§ **Estratto del testo**
######

Svaporano nell’oblio briciole di ricordi,
mormorii ed allegorie di sogni,
silenzi di emozioni vissute
tra fatui sospiri e speranze sopite,
eteree, come sublime immanenza
di una struggente melodia.
Come refolo che circuisce il nulla
nella illusoria clessidra dei miraggi,
il tempo rincorre un vuoto che svanisce,
cede alle ombre balenii di luce,
tra pigre apparenti empatie,
in un viaggio vissuto, forse senza partire.
Ed è già ieri.
Un libro ben fatto, editato con amore e
professionalità, questo nuovo di Lino D’Amico. Tante poesie che in gran parte
hanno trovato ospitalità sul blog Alla
volta di Lèucade e che con estrema
duttilità esprimono tutto l’amore dell’autore per questa antica arte. Ma c’è
qualcosa di nuovo, e non è poco, e sta nella corrispondenza fra immagini
fotografiche e canti; il tutto in un ensemble di grande effetto cromatico-allusivo;
coinvolgente e avvolgente: scatti di per sé emblematici e significativi: figure
umane, panorami, squarci autunnali, sentieri montani, brumosi castelli, anziani dormienti, cime rosa
in vertigini azzurre, spazi di grani
mietuti, di cipressi accoccolati…. Tante immagini che danno forza e
concretezza ai vari momenti lirici del nostro D’Amico, alcuni dei quali, riportati
su questo testo dal titolo Sussurri di
emozioni, ho avuto occasione di commentare e recensire. Mi piace ricorrere
ad alcuni miei scritti, che a suo tempo avevo stilati, per mettere in evidenza
la saudade, e quel substrato di malinconia che fa bene al canto; quella
semplicità espositiva che lo rende fruibile: naturalmente semplicità nel senso
positivo del termine; quella a cui si perviene dopo anni di maturazione;
quando, appunto, ci si incontra con noi stessi in un afflato di spontanea
liricità che non ha alcun bisogno di rocamboleschi rigiri di parole ma solo della chiara oggettivazione
di quello che siamo e di quello che fummo.

######

§ **Dati mostrati**
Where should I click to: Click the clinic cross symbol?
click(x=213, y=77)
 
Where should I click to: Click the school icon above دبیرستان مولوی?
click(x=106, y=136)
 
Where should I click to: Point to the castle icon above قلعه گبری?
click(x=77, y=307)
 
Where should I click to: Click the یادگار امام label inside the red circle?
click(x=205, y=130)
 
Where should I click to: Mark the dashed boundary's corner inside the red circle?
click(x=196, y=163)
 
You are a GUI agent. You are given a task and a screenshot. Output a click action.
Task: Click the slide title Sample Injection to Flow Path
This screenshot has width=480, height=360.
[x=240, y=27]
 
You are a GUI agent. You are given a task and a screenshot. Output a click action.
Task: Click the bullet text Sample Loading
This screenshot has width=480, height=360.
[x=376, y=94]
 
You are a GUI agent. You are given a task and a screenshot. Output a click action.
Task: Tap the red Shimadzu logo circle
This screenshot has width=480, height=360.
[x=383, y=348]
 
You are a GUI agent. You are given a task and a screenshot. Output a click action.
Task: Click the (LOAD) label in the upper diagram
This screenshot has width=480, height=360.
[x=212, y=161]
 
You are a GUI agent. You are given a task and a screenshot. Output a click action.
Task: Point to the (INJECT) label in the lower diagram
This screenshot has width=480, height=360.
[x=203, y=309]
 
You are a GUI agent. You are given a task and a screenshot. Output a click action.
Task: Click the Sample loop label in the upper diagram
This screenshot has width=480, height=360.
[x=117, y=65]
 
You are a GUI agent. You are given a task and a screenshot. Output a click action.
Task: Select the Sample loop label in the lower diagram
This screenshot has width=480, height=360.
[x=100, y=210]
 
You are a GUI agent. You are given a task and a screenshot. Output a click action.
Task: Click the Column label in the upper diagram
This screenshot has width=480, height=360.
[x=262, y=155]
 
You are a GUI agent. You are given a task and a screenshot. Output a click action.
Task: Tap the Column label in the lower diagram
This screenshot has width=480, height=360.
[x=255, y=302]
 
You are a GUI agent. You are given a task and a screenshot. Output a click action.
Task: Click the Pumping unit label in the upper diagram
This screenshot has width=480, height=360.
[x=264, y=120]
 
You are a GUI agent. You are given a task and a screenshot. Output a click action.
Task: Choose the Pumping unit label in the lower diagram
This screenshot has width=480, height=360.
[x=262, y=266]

######

§ **Esercizio assegnato**
Prosegui la recensione della raccolta Sussurri di emozioni di Lino D'Amico, ripartendo subito dopo la sua ultima frase.

§ **Risultato dell'esercizio**
Questo scrissi a proposito della poesia Antiche
pietre:
“Poesia di
forte intensità umana; di ontologica vicenda esistenziale; qui si va oltre il
terreno, oltre gli spazi ristretti del soggiorno; si volge lo sguardo a pietre
antiche che hanno sepolto memorie, volti, sogni, civiltà: “antiche pietre
vegliano/ profughe memorie”; memorie in fuga verso orizzonti indefiniti. Tutto
è silenzio. Il tempo ha chiuso la sua porta a fantasie, sentimenti, voli e
svoli. Restano di un’intera vita delle piccole fiammelle come fuochi fatui; un
crepuscolo che tanto sa di ultimazione, di redde rationem, di sottrazione. Ogni
tratto del percorso si fa simbolo della brevità del giorno, della fugacità
dell’ora, dello svanire del tutto, di una vita di passioni e di memorie.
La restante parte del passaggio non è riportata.